Mullins explained that on March 22, the district received an upgraded credit rating from Moody’s Investors Service to “A1” — previously WCHCS was rated “A2.” Like a personal credit score, the district carries an underlying rating from a credit rating agency to signify the district’s financial strength to purchasers of the district’s bonds.

“Myself and the board of education are encouraged by the bond rating upgrade as something we can use to continue to show the stewardship of finances within the district,” Mullins said. “When we present to Moody’s on a bond rating call, they want information about the local economy, they want to know a little more about the local tax base, and a little more demographic information as far as poverty or income levels. So most of the information is demographic and tax base information from both a property standpoint and an income standpoint.”

Moody’s completed a thorough rating analysis on the district taking into account all of this information and more about the district’s management, finances, economic development and demographics.

Mullins said she presented to Moody’s in early March to help showcase all the current positive aspects of the district. After Moody’s review, they determined the district deserved the rating upgrade citing strengths of the district—including strong management, recent community support with the approval of the new income tax, and “stable ongoing development in the area” per their credit opinion dated March 22.

“It is great to be able to see the bond rating upgrade and to make that impact for the district so we can look to the future,” Mullins said. “Whether it is new bonds or construction, something the district may do years down the road, we know there will be an impact to savings from the bond rating.

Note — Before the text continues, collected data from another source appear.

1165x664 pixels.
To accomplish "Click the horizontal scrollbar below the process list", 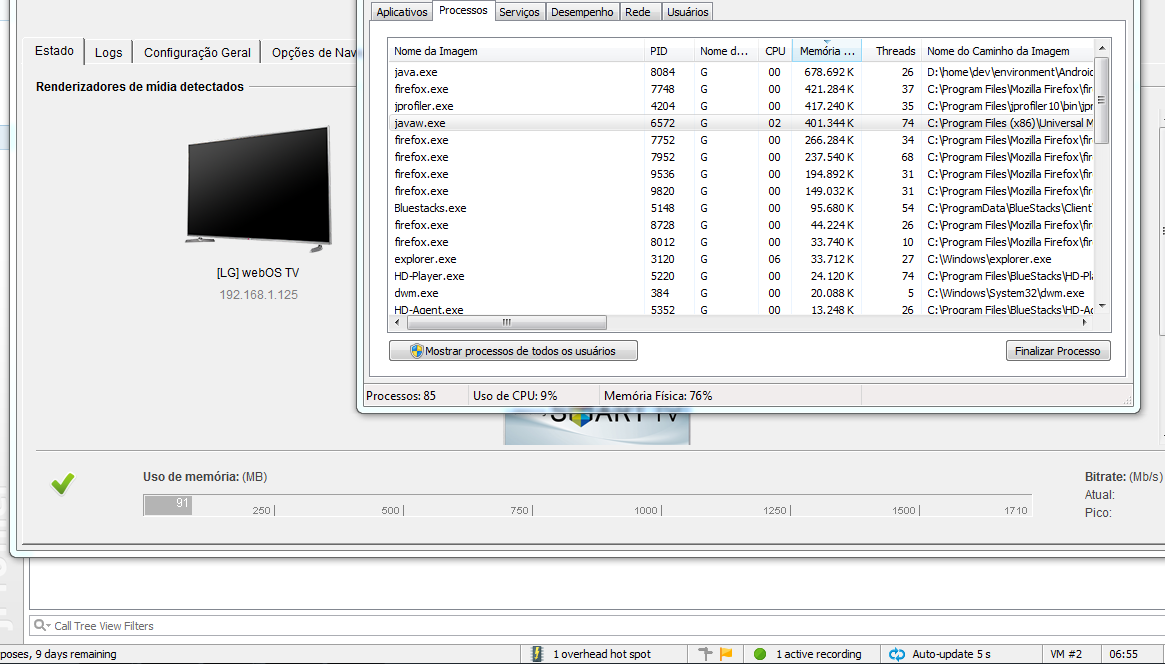I will click(x=507, y=322).
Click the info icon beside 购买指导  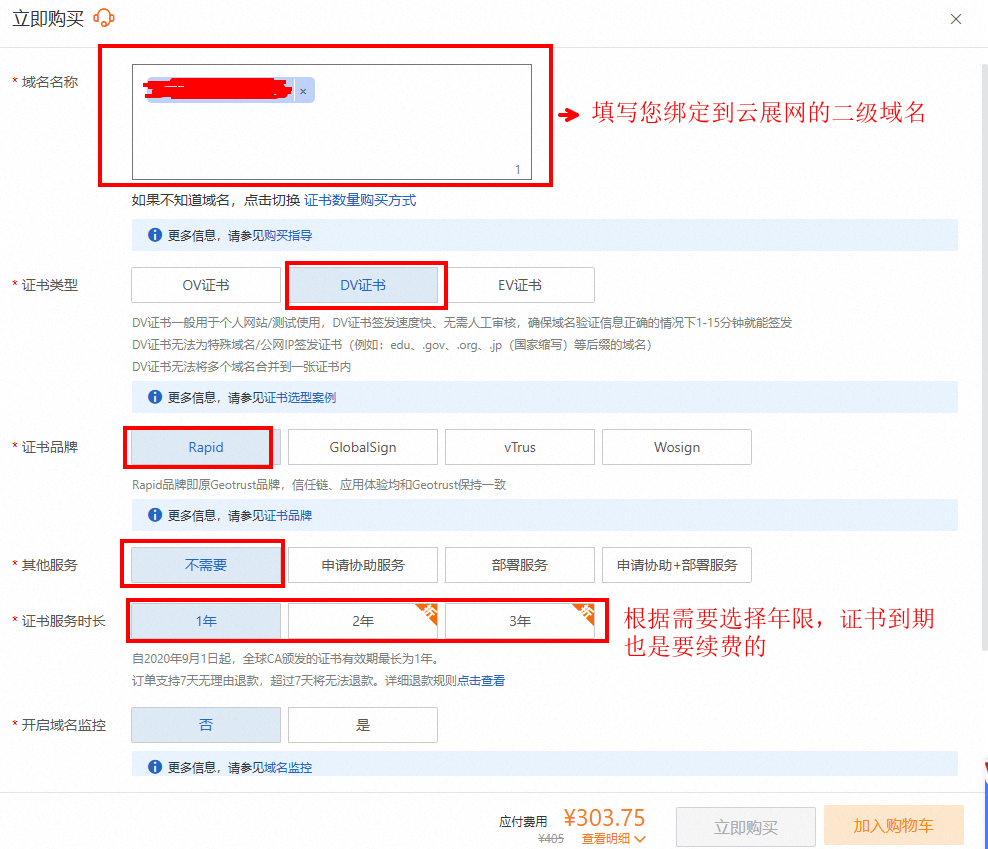(155, 235)
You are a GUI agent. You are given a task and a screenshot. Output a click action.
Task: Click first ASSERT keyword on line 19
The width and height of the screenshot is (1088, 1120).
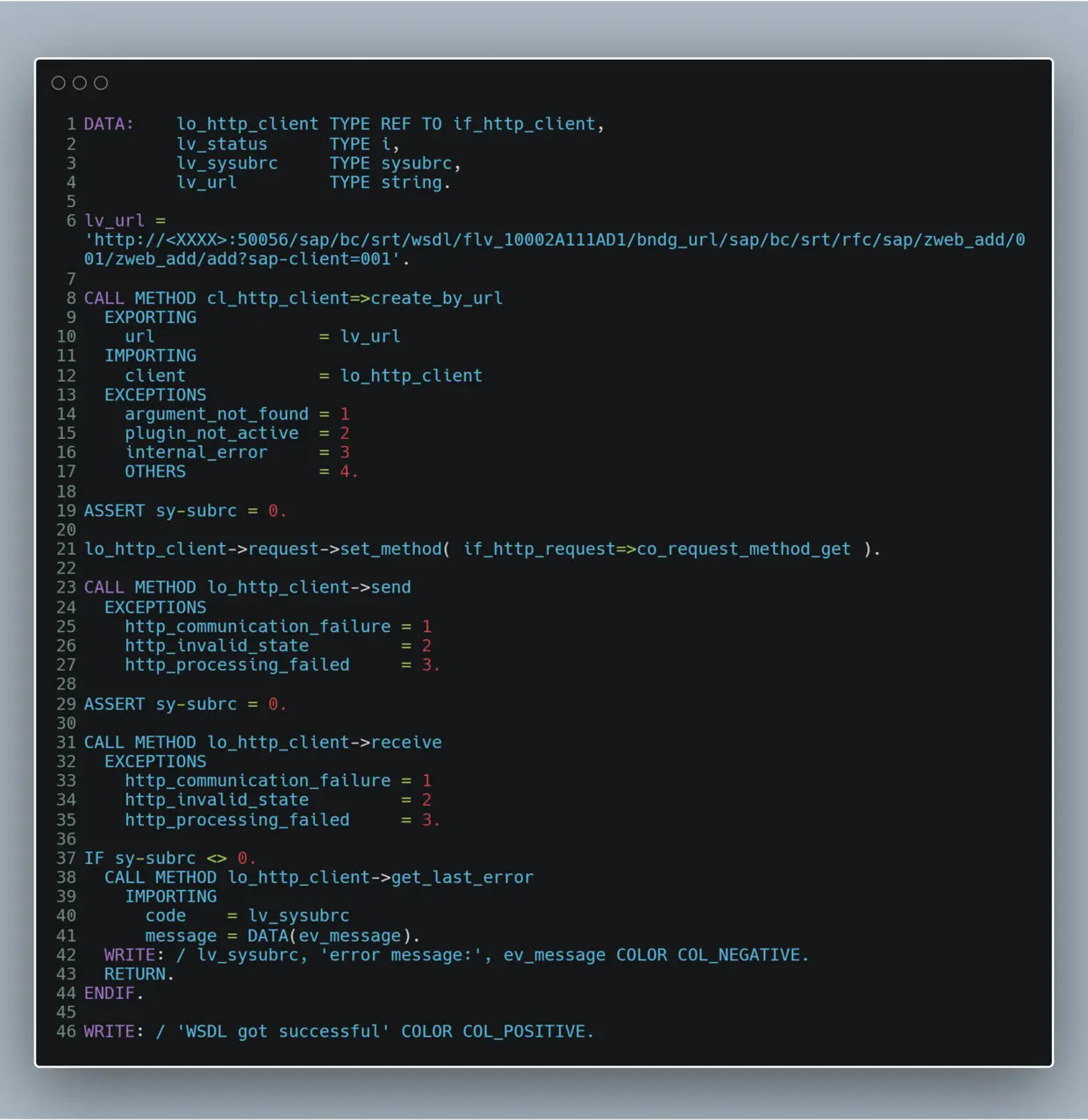[x=114, y=511]
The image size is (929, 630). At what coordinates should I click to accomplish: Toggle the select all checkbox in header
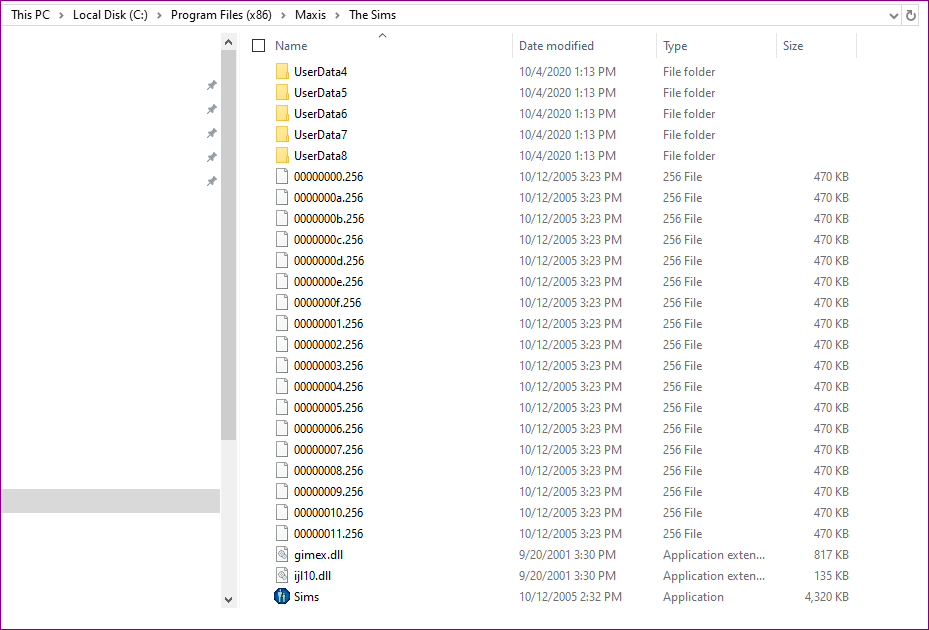point(259,46)
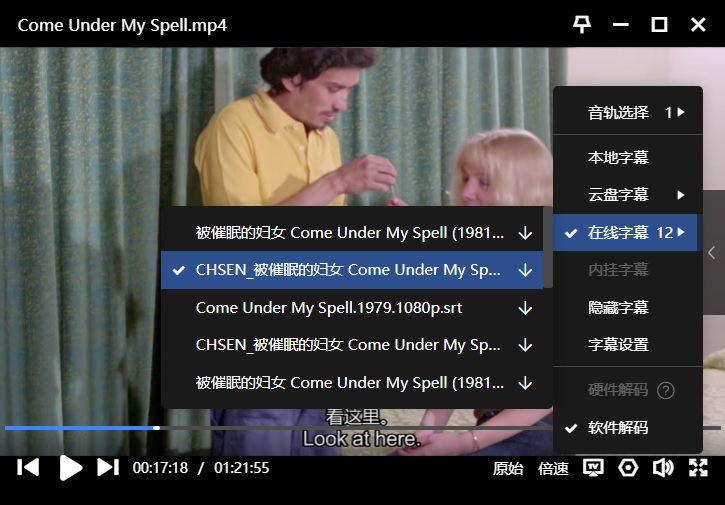Skip to the previous video
Screen dimensions: 725x505
pyautogui.click(x=29, y=467)
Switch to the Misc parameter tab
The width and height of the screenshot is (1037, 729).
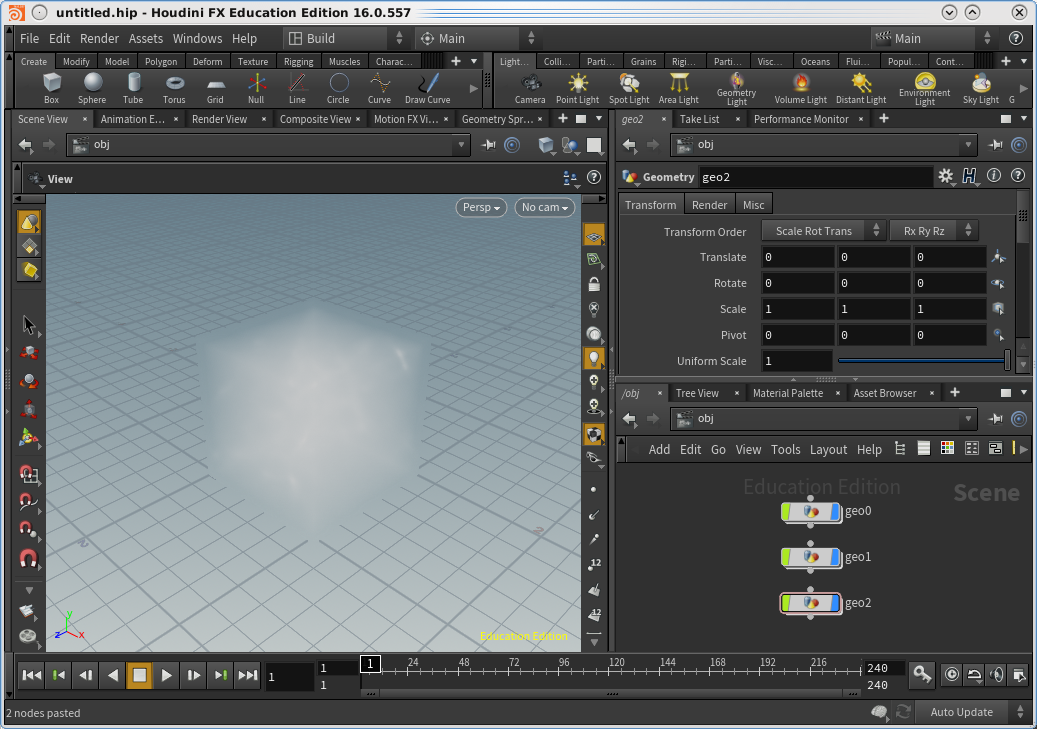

In the meantime, there is also the opportunity to do refunding on current debt we have. Refunding is essentially like you or I refinancing our mortgage. In the school district world and in the world of bonds, it is refunding, but it is a simple refinance where we can take advantage of lower rates and savings. So we are looking to monitor those rates now to see if there is an option to refund that debt, which would be a direct savings to the taxpayers who are paying property taxes on those bonds.”

Mike Burns, managing director of Baird (Columbus), commented, “to receive an upgraded bond rating in today’s COVID-19 world we live in is a testament to the district’s conservative financial management.”

The information in this article was provided by WCHCS Treasurer/CFO Becky Mullins and the district.